─── Records to process

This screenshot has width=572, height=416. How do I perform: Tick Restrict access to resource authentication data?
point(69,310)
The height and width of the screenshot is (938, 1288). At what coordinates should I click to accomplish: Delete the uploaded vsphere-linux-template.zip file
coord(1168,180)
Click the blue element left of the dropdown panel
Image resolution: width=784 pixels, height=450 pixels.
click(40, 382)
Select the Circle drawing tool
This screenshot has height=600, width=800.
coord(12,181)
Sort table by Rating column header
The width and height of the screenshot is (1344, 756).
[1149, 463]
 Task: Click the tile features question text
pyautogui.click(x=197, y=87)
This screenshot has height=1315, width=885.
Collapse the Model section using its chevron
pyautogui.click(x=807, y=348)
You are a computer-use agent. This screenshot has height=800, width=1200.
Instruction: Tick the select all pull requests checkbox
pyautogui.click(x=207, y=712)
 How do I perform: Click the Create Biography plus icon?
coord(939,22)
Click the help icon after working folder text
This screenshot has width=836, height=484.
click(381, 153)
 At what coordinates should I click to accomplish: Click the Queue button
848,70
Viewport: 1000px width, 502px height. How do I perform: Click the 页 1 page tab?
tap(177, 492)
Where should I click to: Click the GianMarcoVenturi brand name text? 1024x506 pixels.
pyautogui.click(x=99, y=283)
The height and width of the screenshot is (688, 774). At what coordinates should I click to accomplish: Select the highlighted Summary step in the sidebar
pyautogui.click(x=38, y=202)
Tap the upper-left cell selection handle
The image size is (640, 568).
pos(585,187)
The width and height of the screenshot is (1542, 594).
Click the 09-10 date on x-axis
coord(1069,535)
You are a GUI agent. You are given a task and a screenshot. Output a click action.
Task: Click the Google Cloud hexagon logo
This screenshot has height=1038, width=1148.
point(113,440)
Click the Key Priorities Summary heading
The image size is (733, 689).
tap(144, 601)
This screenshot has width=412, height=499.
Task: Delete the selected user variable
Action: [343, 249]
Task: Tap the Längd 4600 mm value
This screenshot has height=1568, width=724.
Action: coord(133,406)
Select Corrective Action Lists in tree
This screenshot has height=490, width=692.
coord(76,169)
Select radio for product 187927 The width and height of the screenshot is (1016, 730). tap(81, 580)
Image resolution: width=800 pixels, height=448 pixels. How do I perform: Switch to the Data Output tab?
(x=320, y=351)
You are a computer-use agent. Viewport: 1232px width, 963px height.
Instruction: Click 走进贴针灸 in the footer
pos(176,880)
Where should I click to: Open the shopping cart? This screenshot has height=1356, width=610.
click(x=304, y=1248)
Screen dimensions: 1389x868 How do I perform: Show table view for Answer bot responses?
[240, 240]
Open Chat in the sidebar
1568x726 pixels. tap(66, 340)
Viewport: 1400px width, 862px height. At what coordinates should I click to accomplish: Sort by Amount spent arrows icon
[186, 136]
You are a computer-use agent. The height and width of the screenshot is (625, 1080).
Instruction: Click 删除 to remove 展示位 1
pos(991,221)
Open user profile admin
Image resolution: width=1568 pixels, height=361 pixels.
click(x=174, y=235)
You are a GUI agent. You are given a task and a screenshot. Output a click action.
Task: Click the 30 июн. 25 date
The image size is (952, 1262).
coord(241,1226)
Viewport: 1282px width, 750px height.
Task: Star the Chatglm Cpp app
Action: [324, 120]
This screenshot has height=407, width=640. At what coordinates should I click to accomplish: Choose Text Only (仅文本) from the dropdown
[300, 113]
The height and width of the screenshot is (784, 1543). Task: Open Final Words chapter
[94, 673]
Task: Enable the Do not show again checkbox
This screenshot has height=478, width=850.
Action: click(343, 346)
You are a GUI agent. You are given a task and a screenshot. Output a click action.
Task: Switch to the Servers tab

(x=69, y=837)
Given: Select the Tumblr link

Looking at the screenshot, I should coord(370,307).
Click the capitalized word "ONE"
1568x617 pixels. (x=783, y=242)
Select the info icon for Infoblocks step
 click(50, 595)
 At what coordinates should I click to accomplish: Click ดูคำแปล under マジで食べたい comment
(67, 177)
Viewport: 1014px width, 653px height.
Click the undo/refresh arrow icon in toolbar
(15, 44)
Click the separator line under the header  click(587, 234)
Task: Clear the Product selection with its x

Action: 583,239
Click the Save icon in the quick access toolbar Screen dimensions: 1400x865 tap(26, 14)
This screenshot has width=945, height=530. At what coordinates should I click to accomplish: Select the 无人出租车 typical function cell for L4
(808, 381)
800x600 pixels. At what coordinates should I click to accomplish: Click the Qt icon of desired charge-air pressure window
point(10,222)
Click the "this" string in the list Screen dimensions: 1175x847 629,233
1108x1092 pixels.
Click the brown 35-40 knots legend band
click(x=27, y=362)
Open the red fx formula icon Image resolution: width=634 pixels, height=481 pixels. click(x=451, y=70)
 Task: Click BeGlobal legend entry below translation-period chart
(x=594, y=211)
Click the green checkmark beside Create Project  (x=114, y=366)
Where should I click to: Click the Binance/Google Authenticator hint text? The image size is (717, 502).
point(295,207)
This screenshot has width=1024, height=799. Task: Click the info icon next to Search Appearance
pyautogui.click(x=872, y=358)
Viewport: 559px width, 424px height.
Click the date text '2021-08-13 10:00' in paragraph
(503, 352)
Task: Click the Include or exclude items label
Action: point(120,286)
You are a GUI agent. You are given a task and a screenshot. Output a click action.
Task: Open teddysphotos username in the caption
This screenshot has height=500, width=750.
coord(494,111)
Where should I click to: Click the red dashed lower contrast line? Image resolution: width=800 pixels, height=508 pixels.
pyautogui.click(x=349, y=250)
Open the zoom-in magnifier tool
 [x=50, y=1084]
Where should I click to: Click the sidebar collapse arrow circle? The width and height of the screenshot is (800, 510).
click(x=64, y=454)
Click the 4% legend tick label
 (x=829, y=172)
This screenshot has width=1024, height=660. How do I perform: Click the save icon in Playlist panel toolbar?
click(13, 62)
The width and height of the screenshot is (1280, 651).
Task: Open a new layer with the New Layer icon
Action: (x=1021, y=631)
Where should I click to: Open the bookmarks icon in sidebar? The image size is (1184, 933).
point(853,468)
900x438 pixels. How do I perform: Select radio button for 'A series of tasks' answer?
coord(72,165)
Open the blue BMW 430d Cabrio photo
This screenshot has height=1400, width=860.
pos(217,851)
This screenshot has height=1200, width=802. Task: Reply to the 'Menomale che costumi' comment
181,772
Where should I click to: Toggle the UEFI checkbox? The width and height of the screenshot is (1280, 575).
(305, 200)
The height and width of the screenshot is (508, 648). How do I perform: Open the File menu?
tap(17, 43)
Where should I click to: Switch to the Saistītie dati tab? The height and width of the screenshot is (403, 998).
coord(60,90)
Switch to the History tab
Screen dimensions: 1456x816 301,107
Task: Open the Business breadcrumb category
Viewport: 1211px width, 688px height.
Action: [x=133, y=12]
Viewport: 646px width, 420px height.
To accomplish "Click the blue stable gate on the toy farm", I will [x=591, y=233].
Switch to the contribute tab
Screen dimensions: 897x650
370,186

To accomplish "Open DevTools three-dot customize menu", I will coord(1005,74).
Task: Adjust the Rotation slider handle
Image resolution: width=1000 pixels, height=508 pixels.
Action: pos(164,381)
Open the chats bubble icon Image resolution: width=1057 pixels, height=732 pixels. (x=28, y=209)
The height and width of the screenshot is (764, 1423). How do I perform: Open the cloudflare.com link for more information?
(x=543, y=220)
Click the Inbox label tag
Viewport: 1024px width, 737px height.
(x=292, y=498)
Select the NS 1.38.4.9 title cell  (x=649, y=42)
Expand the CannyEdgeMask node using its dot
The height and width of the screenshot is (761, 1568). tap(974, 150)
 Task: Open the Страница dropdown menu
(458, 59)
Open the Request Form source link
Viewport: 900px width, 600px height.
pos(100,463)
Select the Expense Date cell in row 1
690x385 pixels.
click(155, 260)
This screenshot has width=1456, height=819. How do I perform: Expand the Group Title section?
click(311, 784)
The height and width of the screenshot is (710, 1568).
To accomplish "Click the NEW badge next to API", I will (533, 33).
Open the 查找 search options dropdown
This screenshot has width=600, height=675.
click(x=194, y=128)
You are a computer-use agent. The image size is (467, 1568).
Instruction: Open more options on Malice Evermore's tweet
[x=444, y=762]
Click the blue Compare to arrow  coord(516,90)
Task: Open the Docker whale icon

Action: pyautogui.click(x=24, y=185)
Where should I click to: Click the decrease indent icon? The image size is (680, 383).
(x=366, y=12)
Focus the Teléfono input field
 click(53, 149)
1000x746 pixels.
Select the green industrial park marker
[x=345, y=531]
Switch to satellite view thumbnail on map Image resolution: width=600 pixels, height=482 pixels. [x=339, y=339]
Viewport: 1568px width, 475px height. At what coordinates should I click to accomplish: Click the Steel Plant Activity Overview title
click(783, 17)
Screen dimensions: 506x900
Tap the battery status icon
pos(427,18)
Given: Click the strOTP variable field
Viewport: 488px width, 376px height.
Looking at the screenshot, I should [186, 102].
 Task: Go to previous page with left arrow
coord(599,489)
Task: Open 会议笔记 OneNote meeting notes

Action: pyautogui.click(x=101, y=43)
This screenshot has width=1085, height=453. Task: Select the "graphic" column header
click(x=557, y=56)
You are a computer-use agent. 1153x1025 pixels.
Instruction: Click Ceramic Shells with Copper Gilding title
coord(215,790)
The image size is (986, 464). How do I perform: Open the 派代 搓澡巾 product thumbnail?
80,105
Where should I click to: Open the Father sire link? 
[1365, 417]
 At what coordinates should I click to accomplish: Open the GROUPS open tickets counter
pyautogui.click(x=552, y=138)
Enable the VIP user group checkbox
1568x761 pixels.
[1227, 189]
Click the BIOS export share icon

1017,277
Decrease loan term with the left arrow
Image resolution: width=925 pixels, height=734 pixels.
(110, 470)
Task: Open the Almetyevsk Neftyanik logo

──────

• Exercise instructions:
Every line in the data that holds the string "computer" should be returned.

• Response to the exercise:
You are a computer-use agent. This screenshot has height=800, width=1200.
You are a computer-use agent. Viewport: 1232px width, 963px height.
You are a computer-use agent. The height and width of the screenshot is (625, 1080).
You are a computer-use agent. The image size is (467, 1568).
You are a computer-use agent. 1153x1025 pixels.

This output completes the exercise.